Unexplained optimism. This is what the French buddhist was refering to in one of the previous posters comments.

you tell someone, “be positive man!” and then they fail and a nasty cycle of self punishment ensues.
What the French Buddhist in that story referred to then was that we are positive already. we are already beautiful, we are already equiped with everything we need. Optimism 2.0 is when you aren’t grasping for validation from the outside but are in sync with everything that is right about you on the inside. I’m going to do whatever is helpful for me to learn Japanese because I am good enough to learn Japanese. There is no barrier then. No, “I’m going to do 100 anki reps everyday because if I don’t I won’t learn Japanese”. You live in the moment because you are already the person you need to be.

We all know why pessimism sucks. cause… well, it’s boring and whiny and doesn’t get you anywhere….

I have always thought of AJAAT as a Buddhist world view. to me the connection is very easy to make:

take the 8 fold path for instance:

right view: good input, j-shows and j-songs,
right intention: the difference between likeing j-pop and the commitment to learn japanese
right speech: read that stuff out loud, practice it, copy it, mimic it, sing it loud and proud
right action: get a japanese girlfreind/boyfreind, take a all japanese kendo class, talk to the guy at the j-grocery
right livelyhood: getting a job really helps buying that plane ticket to narita. pretty practical stuff here.

• • • • •

▶ [Objective]:
Pick up the post on optimism and learning Japanese after its last line and keep writing. The data placed after the post on optimism and learning Japanese plays no part in this.

▶ [Dataset excerpt]:

• • • • •

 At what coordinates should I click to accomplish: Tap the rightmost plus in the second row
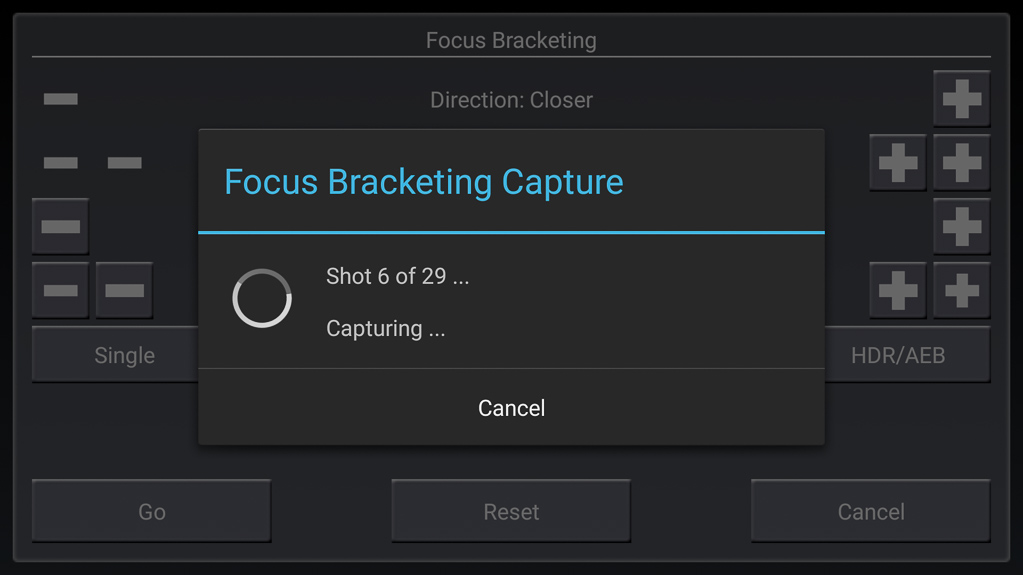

• • • • •

▶ [Result of this task]:
right effore: If you study 10 cards a day, it will take you 300 years to know japanese… put a little elbow greace please?
right mindfulness: this is the immersion environement. most of what AJAAT for me is, is in this step
right concentration: this is what todays article was about. this is the philisophical nugget of buddhism. my concentration is on not being obsessed with any of the crap that i did before. concentrate on not being certain. on living in the moment and having fun.

(right concentration comes from sitting down and practicing not being certain about things. . . i.e. meditation)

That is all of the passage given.